# EXERCISE:
The lines to be extracted run from the start of the listing through the line containing "The image size is (1106, 715)."; copy them exactly and nothing else.
──────────
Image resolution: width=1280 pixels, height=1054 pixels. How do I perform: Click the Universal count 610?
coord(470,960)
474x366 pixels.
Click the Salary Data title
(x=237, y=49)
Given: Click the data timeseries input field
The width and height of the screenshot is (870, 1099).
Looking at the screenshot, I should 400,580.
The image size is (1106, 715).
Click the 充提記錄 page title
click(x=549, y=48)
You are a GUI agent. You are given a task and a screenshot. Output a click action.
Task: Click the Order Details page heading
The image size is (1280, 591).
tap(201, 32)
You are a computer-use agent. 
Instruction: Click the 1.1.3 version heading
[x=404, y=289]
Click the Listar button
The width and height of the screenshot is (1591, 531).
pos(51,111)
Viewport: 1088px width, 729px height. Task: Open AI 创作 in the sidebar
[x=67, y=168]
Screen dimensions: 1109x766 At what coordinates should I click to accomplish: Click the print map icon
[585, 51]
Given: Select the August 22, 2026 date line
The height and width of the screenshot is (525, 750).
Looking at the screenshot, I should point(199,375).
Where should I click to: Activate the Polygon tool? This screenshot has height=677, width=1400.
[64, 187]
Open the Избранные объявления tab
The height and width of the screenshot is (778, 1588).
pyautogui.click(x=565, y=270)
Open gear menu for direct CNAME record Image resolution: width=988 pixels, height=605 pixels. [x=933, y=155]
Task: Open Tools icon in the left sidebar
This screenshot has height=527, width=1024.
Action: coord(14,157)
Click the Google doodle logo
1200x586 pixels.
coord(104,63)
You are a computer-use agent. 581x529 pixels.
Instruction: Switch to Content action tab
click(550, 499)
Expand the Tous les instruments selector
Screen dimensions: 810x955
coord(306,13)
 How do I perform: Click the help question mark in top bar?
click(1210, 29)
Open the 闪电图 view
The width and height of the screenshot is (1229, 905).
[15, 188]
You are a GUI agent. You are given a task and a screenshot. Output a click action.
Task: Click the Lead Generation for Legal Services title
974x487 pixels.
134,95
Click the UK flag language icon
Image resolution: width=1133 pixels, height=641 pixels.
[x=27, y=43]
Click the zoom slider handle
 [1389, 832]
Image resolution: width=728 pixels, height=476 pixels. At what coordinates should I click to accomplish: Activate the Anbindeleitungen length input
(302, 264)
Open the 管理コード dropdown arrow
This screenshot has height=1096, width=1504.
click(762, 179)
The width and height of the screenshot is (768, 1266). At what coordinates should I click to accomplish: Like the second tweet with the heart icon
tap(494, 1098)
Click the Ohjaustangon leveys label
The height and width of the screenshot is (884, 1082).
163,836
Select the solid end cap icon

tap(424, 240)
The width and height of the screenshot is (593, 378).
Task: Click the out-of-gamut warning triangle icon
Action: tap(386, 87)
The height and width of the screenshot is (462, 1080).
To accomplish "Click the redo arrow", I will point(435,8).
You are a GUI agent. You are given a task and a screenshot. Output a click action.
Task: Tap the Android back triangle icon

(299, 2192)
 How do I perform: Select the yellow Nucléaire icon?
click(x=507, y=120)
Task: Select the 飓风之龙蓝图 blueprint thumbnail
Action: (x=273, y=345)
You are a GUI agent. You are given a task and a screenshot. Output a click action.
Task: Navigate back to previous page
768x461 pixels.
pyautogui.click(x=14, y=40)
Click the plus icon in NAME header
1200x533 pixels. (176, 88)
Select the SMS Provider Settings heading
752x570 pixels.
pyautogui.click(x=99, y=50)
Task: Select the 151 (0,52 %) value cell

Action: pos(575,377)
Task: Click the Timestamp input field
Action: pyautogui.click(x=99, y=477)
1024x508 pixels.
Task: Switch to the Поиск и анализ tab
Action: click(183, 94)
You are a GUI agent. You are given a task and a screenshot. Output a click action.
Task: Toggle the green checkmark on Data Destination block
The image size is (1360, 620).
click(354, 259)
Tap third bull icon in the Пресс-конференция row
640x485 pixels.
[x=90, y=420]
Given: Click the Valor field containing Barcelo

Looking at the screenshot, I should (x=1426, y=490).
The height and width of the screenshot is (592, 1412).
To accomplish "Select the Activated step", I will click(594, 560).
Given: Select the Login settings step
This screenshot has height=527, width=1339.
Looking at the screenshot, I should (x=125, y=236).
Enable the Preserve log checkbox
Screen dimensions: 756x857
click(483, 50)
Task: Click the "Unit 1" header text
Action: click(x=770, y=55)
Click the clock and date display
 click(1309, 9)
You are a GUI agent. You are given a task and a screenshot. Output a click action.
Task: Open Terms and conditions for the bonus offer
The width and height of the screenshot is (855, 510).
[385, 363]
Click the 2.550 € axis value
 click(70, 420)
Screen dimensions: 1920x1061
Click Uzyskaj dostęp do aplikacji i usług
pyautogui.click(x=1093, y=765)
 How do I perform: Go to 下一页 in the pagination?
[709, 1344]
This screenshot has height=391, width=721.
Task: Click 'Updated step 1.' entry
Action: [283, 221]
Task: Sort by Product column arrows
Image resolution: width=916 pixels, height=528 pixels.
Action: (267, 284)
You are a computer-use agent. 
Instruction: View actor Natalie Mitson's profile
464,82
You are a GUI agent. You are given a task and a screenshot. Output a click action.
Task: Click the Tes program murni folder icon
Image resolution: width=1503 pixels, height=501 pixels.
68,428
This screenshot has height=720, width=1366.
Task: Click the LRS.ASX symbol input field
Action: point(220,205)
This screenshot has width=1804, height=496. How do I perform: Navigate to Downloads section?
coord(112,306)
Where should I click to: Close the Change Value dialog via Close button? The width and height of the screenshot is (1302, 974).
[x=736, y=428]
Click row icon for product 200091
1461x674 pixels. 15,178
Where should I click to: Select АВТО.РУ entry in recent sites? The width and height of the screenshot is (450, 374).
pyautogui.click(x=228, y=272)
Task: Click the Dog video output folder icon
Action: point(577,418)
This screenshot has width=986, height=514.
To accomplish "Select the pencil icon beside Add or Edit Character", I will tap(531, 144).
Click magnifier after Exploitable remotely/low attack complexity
──────────
# TASK RESULT:
Image resolution: width=1280 pixels, height=1054 pixels. How do I perform: Click the Universal count 610?
coord(470,960)
474x366 pixels.
Click the Salary Data title
(x=237, y=49)
Given: Click the data timeseries input field
The width and height of the screenshot is (870, 1099).
Looking at the screenshot, I should 400,580.
The image size is (1106, 715).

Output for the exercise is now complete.